Sin embargo, este artículo no pretende darle a quienes lo lean una docta ni tampoco una somera relación de Dulce María, que para mí sería tan dulce como su nombre, o doblemente dulce como los dos nombres. Todo  lo dicho hasta ahora es para introducir a su hermana menor, porque teniendo a su hermana mayor con esa esplendorosa capacidad poética debió sentir la necesidad de dejar algo que la pudiera recordar por sí misma y no como la hermana de Dulce María.

Aquí estoy yo para rescatarla y no la he nombrado, me encuentro dolido porque no puedo escribir su nombre y miren que le he dado a mi memoria, de la cual me ufano, por recordarlo. Se niega mi memoria a lograr evocar cuál es el  nombre de la hermana de Dulce María.

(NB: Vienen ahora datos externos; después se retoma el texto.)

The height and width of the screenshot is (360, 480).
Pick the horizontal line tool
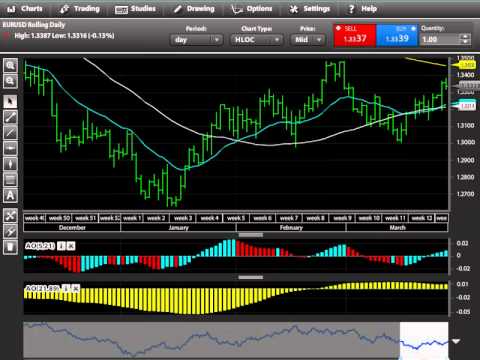tap(10, 148)
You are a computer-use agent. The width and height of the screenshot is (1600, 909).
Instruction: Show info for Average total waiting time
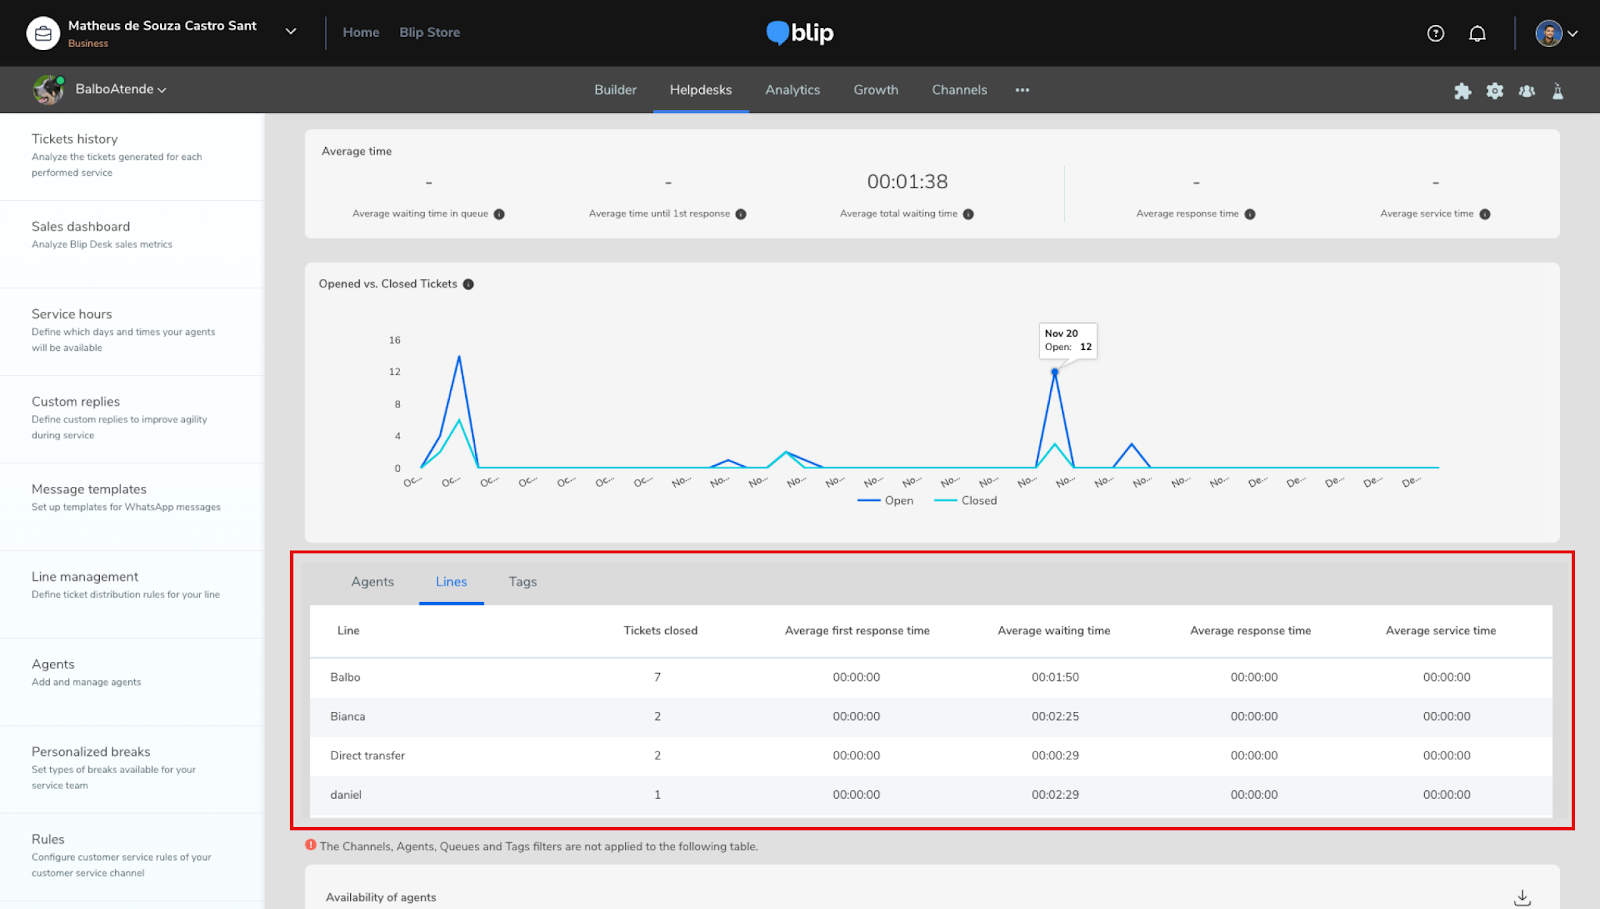click(x=968, y=214)
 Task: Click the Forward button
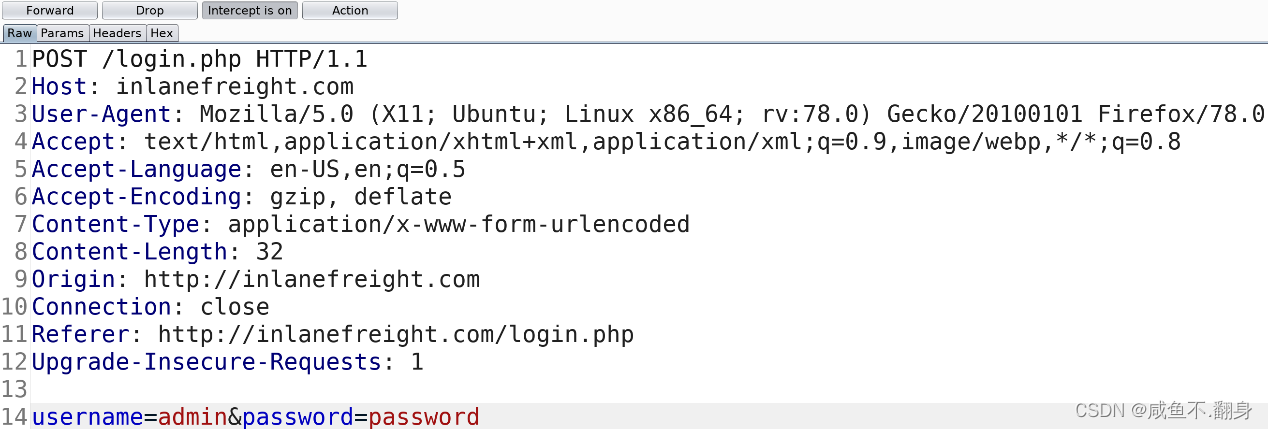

Como no puedo lograr esa evocación, a menos que decida llamarla María Dulce, lo único que tengo para quienes me lean, es transcribirles este espléndido soneto, que como podrán apreciar, debía estar ella tan próxima a la muerte como lo estaba Dulce María al tiempo que recibía la presencia del lector que debía impedirle entrar en la demencia senil. Hasta aquí la pequeña historia.

Ahora transcribo lo que no podré jamás olvidar del mensaje que me dejó “María Dulce”. Solamente un soneto.

 “Bien sabe Dios cuanto vivir quisiera/ pero si ya la muerte me depara/ yo sabré enfrentarla cara a cara/ como a una vieja amiga que volviera.”

 “Si todos mis pecados redimiera/ aunque su paraíso me negara / y tan solo a sus puertas me dejara/ que dulce eternidad al alma fuera.”

 “Que quien mucho me quiera no me llore/cuando vaya a llorar medite y ore/. El llanto cuerpo y alma al cabo agota.”

 “En cuanto a mí, casi no pido nada/ solo que pongan en mi mano helada/ el eslabón de una cadena rota.”

Solo puedo decirle a quienes lean este artículo, que aunque yo siempre he recibido complacido de  ustedes mensajes de aprobación, este soneto de “María Dulce” clama por la aprobación de la ruptura de la cadena, aunque sea sobre nuestras manos heladas, al rendir la jornada de nuestra vida por la libertad.